まだ魔王討伐の旅をしていた時、何がきっかけだったかは忘れたが、そんな話題を出したことがあった。
だが仲間達の反応は良くなかった。馬鹿にされたりはしなかったものの、彼等の常識と違い過ぎて信じられないという様子だったのだ。
フェンにさえ「聞いたこともねえぞ」と難しい顔をされた記憶がある。
単なる雑談だったため、トールも「みんな驚かせちゃってゴメンな、忘れてくれ」と言って終わりにしたのであった。

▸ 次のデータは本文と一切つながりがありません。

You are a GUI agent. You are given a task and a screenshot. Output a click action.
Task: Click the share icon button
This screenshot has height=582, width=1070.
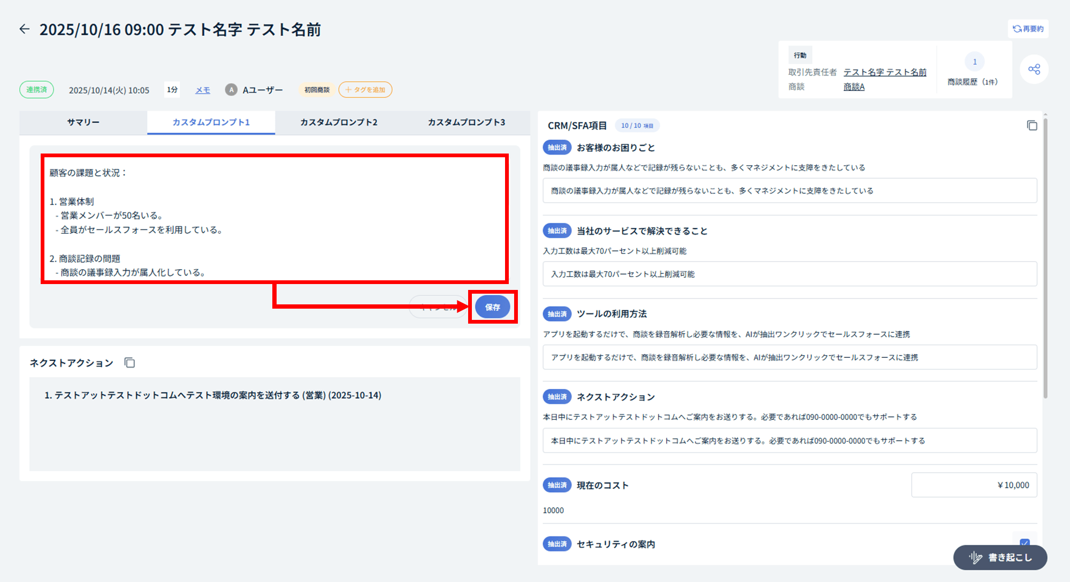click(x=1034, y=70)
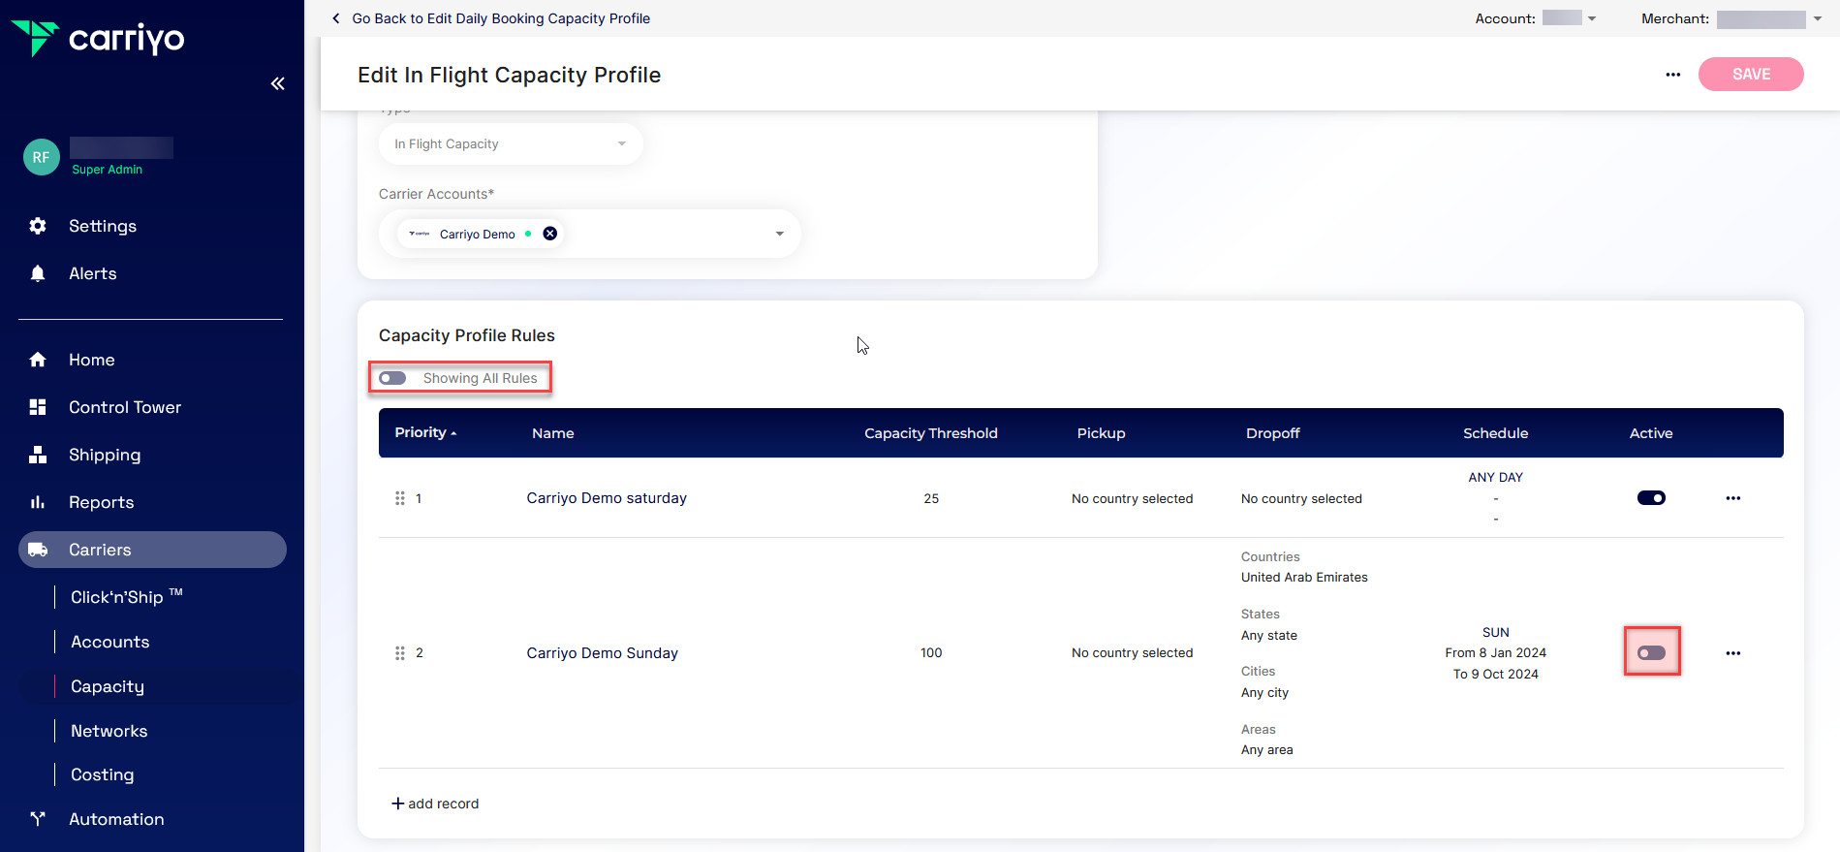Expand the Carrier Accounts dropdown arrow
The image size is (1840, 852).
779,234
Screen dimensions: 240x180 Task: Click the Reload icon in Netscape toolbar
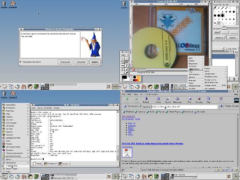click(x=146, y=100)
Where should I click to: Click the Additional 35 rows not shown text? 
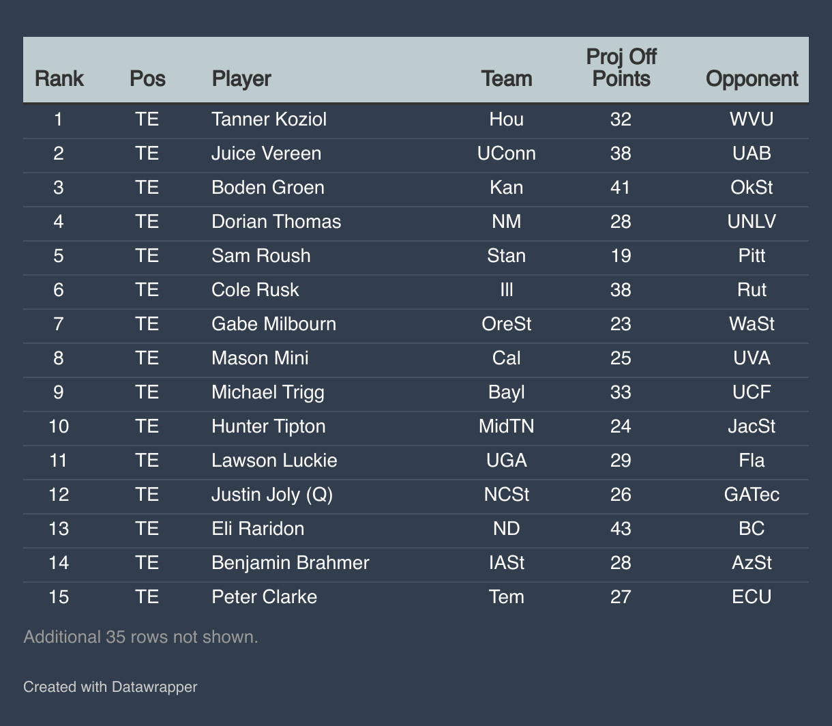click(141, 637)
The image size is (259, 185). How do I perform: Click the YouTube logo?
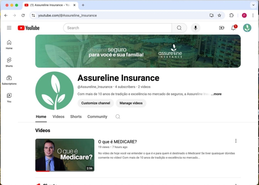[x=28, y=28]
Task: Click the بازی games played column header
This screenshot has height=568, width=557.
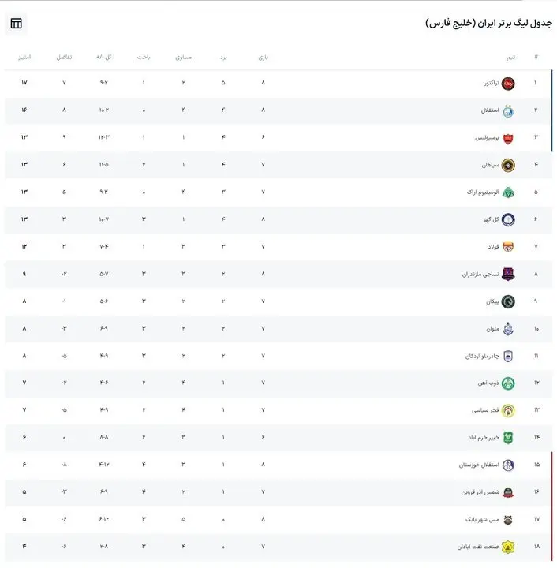Action: (x=264, y=58)
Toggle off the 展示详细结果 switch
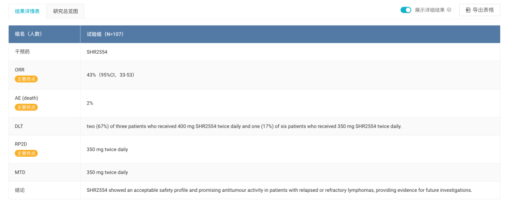This screenshot has width=505, height=203. [x=406, y=10]
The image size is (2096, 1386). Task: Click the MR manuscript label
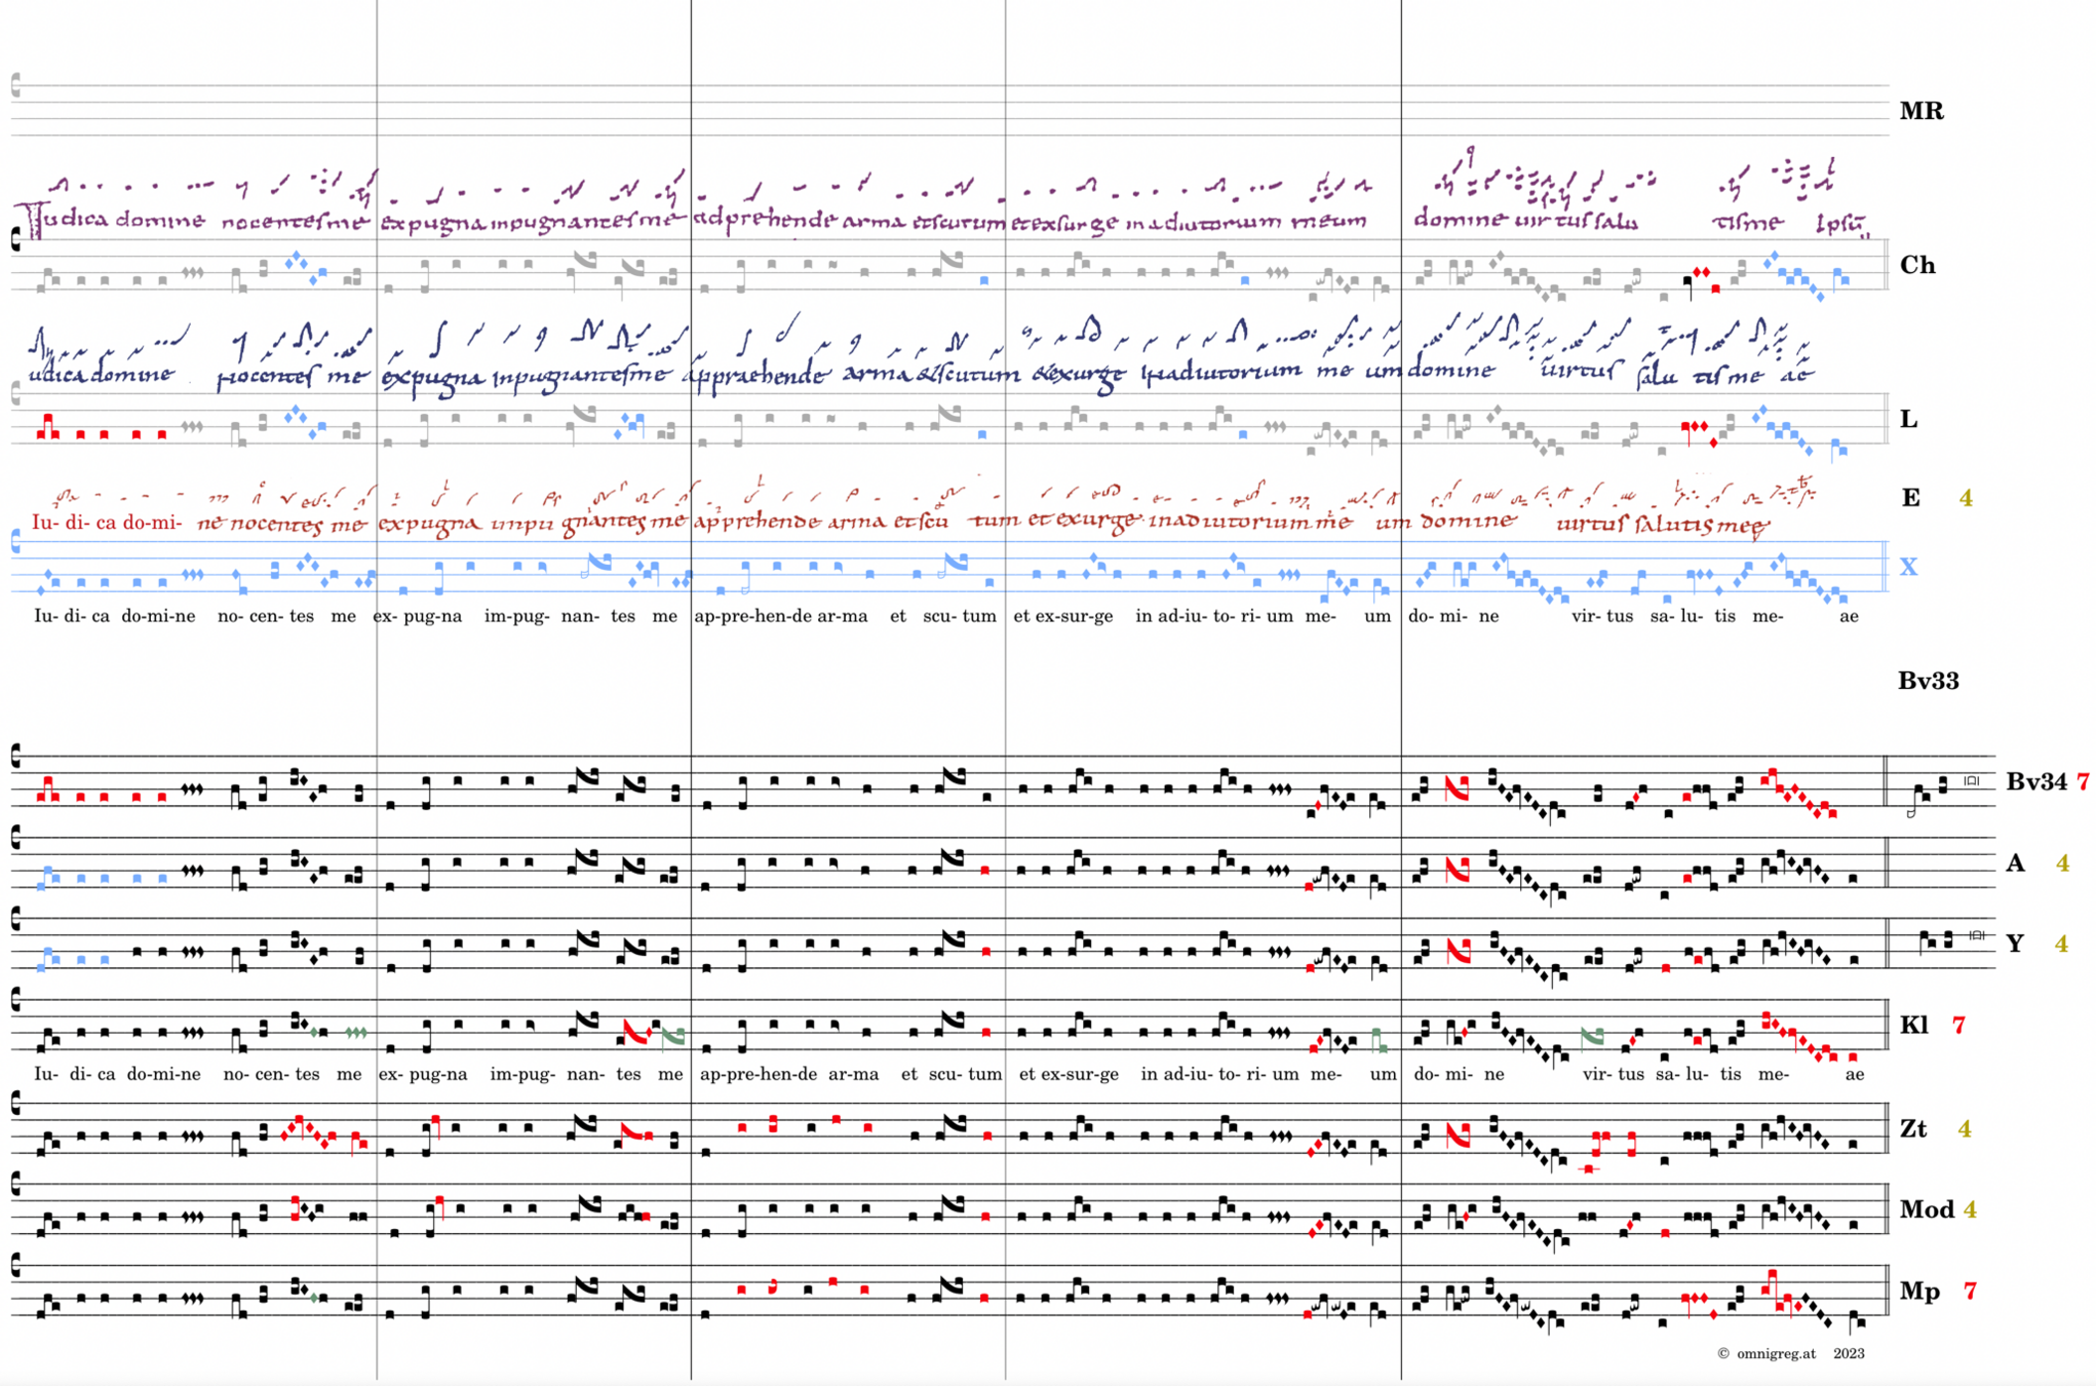point(1920,111)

「そう簡単に忘れられる訳ねえだろうが。魔術師なら当然だ」
「えええええ……」
今になって驚くトール。
まさか自分が何気なくこぼした一言がきっかけであったとは。
「いや、でも魔法や魔術と関係ないって言うか。正反対の話だよな……?」
「そこは魔術師の性と申しますか、たとえ些細なことでも魔術に結び付けて考えるようにできているのですよ。初級の私でさえ、そうですから――」
エレイシャが補足し、中級魔術師のタームも首肯する。
そしてもう一人の上級魔術師、マイカは――
目を見開いてぷるぷるしていたが、突然ヒヨコ頭を掻きむしって苦悩し始めた。
「そそそその話ぃ! なんで! なんで! もっと早く言ってくれないのおっ?! 私とフェニックスの仲じゃんんん?! 女ゴコロを弄ばないでよおー!! ひっどい! ひっどいわぁああ!」
「一切そんな仲じゃねェから面倒で言わなかったんだが?」
フェンはこの反応を予想していたらしく、極めて冷淡である。
「ハァ。理屈は分かって……いえ理解できな……いえいえ分かっていても、まるで実践できる気が致しませんが! ひとまず分かった、ということにして横に置きましょう。もっと大きな問題がございます」
エレイシャが長い溜息をした。
「先日の多頭蛇の一件は私も聞き及んでいます。魔法無効の敵に魔術師でも対抗する手段として、あの技が創られた。ですが――フェニックス、貴方も当然分かっておりますよね?」
訊かれて、フェンは軽く肩をすくめる。